Sap beetles
Various species in the Genera Carpophilus, Glischrochilus


Secondary pest: Fungus feeder
Order: Coleoptera
Family: Nitidulidae
Acronym: CAR


  • Adults are 2 to 4 mm in length, oval, flattened and light brown to black in colour.
  • Elytra are often shortened, exposing 2 or 3 abdominal segments.
  • Elytra often with 1 or 2 yellow to reddish brown spots.
  • Antennae end in 3-segmented, flattened club.
  • Sap beetles are highly mobile.

Similar species

  • Other species within the same genera are similar in appearance

Commodities affected

  • Sap beetles feed on stored grain, dried fruit, fresh fruit, flowers, fungi, carrion
  • Some feed on sap of trees and juice of fruits

Signs of infestation

  • Presence of holes in commodity
  • Presence of adult beetles in sometimes large aggregations


  • Larvae and adults both feed but damage is not distinctive.

* Supplied entries:

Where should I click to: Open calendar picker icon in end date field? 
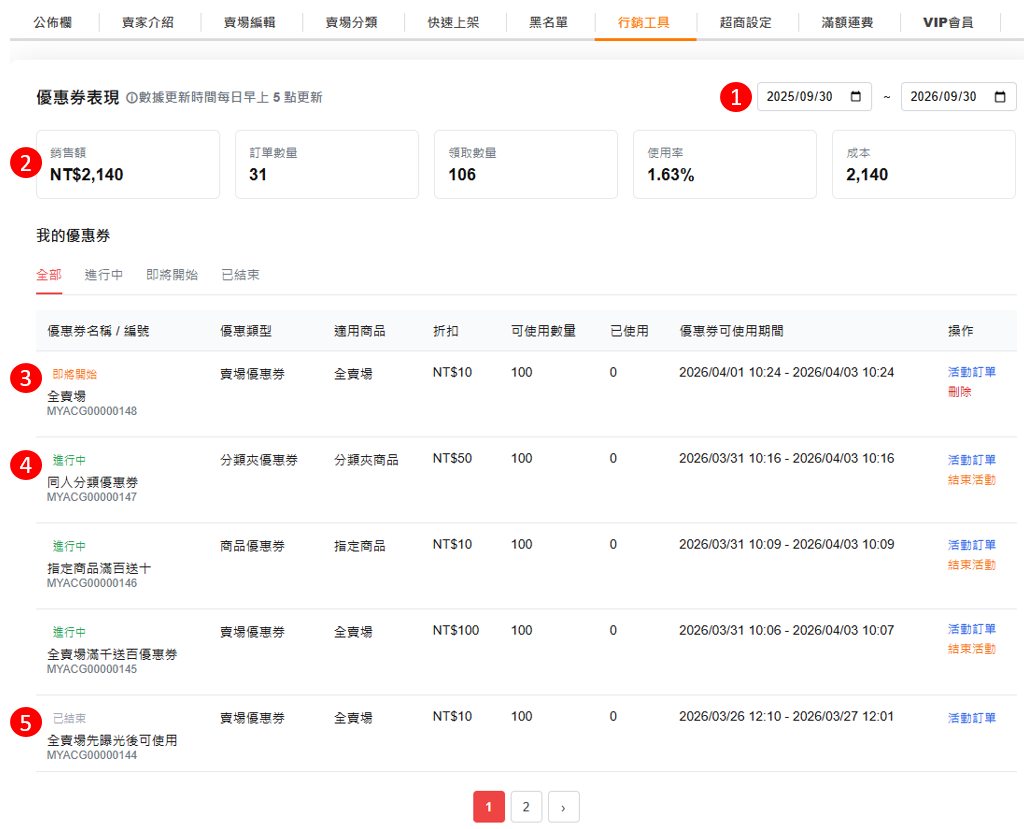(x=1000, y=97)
* * *
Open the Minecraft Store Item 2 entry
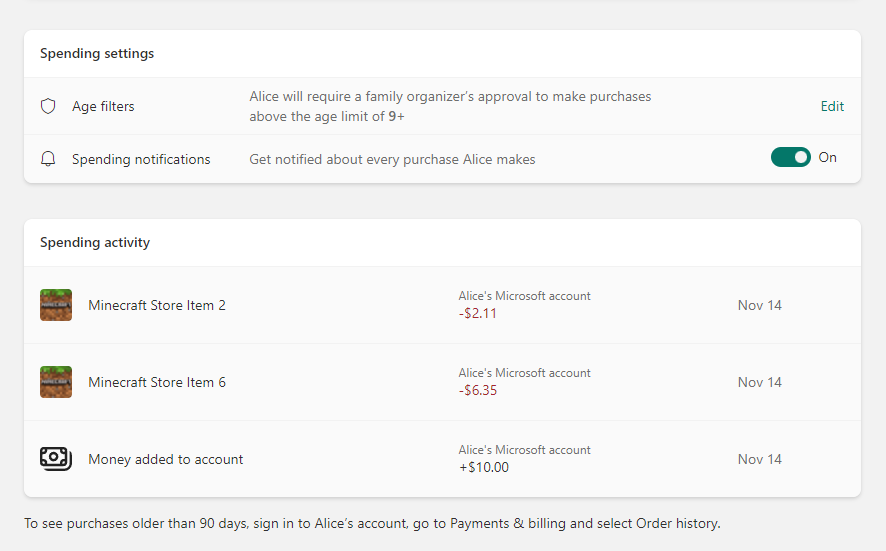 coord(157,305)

* Requirement 1:
Reproduce the stretch of the sap beetle fact sheet from "Secondary pest: Fungus" through "3-segmented, flattened club." without changing a word.
* Requirement 2:
In the sap beetle fact sheet, what do the antennae end in?

* Task result 1:
Secondary pest: Fungus feeder
Order: Coleoptera
Family: Nitidulidae
Acronym: CAR


  • Adults are 2 to 4 mm in length, oval, flattened and light brown to black in colour.
  • Elytra are often shortened, exposing 2 or 3 abdominal segments.
  • Elytra often with 1 or 2 yellow to reddish brown spots.
  • Antennae end in 3-segmented, flattened club.

* Task result 2:
A 3-segmented, flattened club.